The task: Every line below from the one containing "Where should I click to: Click the fast-forward" through the one containing "Click the Jaw" must be transcribed exactly. Omit all lines outside that stretch.

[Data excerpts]
>>

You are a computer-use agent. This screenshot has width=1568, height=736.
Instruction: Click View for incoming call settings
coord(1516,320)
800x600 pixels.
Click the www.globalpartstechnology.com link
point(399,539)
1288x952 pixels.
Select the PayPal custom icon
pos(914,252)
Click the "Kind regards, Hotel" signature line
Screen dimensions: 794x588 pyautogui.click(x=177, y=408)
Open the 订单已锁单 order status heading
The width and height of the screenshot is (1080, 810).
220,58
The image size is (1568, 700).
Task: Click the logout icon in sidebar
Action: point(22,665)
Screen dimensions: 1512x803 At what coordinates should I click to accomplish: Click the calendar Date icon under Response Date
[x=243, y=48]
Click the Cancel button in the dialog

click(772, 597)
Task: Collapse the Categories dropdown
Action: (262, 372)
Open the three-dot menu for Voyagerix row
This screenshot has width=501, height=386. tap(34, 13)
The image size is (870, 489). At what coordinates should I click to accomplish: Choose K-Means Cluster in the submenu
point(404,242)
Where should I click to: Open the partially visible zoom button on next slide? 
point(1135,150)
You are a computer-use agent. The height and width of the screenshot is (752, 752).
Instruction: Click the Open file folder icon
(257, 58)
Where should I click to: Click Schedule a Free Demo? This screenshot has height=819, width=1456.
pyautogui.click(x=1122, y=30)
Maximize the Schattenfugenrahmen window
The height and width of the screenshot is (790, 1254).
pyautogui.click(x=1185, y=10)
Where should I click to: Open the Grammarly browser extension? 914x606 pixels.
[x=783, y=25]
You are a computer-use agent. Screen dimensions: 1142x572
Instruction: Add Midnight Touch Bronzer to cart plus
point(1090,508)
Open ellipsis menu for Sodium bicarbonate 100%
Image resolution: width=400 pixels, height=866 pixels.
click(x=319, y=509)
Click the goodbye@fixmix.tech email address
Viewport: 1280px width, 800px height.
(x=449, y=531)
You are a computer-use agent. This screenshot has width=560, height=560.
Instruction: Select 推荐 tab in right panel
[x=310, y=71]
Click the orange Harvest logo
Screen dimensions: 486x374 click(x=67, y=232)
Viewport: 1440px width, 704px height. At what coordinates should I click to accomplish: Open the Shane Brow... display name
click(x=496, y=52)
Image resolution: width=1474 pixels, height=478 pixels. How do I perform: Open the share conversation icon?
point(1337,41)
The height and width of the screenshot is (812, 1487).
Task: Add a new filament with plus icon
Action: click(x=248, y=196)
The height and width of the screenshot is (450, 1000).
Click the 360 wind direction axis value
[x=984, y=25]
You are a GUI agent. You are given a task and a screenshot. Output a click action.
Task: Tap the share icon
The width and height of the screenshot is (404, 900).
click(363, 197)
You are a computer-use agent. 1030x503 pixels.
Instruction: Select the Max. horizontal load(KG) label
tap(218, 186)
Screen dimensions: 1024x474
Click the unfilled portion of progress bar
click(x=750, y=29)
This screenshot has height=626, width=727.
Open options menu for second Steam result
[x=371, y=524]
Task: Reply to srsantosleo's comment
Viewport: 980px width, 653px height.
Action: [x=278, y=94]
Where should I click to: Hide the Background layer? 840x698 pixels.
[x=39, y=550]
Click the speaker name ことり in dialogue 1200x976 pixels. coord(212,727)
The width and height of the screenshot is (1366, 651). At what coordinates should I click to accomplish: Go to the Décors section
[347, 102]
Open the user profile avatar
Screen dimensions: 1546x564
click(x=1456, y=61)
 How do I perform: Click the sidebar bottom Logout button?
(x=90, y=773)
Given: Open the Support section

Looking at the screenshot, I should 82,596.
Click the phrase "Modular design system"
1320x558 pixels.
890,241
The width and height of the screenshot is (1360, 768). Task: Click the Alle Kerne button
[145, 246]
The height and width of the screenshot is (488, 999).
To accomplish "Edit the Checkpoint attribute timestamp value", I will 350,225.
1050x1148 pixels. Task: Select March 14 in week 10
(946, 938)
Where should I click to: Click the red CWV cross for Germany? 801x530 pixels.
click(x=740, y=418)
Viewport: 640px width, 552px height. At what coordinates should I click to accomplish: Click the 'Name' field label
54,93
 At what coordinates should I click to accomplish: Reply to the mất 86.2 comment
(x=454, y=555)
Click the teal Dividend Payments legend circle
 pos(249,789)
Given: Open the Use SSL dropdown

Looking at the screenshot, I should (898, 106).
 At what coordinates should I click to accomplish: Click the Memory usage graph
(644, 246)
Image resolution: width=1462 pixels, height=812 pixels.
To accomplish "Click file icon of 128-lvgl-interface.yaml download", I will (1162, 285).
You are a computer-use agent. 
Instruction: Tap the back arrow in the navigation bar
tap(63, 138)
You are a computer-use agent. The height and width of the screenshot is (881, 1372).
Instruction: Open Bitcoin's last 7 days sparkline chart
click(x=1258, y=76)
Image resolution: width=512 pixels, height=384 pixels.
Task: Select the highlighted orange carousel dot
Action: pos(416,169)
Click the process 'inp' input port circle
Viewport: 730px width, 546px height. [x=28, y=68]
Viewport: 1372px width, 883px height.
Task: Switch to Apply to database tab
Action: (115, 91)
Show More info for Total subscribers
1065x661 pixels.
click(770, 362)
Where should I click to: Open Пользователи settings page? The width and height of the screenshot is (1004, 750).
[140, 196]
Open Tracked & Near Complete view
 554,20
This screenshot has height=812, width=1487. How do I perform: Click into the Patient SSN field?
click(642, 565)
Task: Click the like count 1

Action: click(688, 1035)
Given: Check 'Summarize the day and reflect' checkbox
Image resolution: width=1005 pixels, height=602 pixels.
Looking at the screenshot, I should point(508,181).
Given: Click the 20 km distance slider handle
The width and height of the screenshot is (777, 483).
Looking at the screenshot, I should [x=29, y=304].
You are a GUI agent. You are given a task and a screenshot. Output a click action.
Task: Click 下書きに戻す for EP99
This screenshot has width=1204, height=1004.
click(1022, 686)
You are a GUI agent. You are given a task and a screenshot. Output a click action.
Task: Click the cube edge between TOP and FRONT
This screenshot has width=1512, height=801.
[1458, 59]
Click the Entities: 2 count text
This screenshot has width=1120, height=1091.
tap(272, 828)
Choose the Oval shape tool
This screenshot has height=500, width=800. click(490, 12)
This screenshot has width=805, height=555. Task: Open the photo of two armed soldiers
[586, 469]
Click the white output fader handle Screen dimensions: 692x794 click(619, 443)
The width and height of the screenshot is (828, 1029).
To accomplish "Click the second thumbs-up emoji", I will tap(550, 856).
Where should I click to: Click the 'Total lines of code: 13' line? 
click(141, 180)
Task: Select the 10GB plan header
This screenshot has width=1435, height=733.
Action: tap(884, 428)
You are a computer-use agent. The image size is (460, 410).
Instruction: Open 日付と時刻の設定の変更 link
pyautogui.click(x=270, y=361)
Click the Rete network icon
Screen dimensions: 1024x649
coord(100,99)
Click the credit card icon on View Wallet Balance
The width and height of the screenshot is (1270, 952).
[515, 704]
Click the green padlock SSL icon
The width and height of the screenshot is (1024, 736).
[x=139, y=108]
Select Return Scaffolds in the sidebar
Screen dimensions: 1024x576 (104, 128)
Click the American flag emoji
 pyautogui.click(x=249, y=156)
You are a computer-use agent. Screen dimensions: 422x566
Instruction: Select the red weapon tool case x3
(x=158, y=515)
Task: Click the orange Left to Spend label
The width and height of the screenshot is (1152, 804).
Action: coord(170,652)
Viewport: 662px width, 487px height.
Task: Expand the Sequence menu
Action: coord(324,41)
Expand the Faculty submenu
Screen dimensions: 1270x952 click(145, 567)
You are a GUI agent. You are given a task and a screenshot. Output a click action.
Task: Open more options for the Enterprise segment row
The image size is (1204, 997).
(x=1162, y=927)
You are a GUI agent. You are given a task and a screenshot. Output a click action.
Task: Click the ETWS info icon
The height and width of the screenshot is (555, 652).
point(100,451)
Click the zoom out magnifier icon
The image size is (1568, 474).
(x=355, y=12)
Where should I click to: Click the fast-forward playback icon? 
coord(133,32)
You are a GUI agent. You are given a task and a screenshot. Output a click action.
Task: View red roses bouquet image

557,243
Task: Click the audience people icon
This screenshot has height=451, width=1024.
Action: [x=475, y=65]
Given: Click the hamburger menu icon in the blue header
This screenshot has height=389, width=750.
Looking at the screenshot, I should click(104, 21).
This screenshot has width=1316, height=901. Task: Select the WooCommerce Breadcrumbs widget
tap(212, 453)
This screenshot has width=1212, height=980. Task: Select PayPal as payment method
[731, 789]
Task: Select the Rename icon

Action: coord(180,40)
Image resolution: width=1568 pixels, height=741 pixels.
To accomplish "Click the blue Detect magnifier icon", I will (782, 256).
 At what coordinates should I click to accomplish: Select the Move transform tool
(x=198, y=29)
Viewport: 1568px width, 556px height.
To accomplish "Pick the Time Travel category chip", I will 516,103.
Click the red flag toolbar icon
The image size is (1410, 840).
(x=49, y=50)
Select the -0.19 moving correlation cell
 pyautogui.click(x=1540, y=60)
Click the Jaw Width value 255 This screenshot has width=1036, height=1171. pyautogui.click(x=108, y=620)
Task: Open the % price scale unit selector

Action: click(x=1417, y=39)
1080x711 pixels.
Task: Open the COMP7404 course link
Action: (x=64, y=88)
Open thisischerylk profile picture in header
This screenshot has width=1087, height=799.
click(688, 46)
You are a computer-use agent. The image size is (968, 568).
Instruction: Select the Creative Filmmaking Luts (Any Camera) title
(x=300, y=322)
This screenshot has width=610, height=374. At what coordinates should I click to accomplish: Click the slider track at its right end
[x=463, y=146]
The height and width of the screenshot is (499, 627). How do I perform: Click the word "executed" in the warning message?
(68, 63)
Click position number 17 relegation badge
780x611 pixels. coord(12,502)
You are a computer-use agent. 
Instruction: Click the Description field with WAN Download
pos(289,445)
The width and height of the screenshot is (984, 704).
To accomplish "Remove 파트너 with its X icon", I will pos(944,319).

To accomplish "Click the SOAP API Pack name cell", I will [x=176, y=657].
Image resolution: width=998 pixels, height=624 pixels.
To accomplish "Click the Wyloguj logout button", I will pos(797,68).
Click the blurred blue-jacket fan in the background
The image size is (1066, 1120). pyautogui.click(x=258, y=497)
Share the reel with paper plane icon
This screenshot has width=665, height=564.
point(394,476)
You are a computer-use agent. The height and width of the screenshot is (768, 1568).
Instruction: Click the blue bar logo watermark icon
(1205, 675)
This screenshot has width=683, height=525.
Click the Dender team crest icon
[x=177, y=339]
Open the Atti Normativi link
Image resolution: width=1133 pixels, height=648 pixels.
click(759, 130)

<<

Result of the exercise:
Where should I click to: Click the fast-forward playback icon? 
coord(133,32)
You are a GUI agent. You are given a task and a screenshot. Output a click action.
Task: View red roses bouquet image

557,243
Task: Click the audience people icon
This screenshot has height=451, width=1024.
Action: [x=475, y=65]
Given: Click the hamburger menu icon in the blue header
This screenshot has height=389, width=750.
Looking at the screenshot, I should click(104, 21).
This screenshot has width=1316, height=901. Task: Select the WooCommerce Breadcrumbs widget
tap(212, 453)
This screenshot has width=1212, height=980. Task: Select PayPal as payment method
[731, 789]
Task: Select the Rename icon

Action: coord(180,40)
Image resolution: width=1568 pixels, height=741 pixels.
To accomplish "Click the blue Detect magnifier icon", I will (782, 256).
 At what coordinates should I click to accomplish: Select the Move transform tool
(x=198, y=29)
Viewport: 1568px width, 556px height.
To accomplish "Pick the Time Travel category chip", I will 516,103.
Click the red flag toolbar icon
The image size is (1410, 840).
(x=49, y=50)
Select the -0.19 moving correlation cell
 pyautogui.click(x=1540, y=60)
Click the Jaw Width value 255 This screenshot has width=1036, height=1171. pyautogui.click(x=108, y=620)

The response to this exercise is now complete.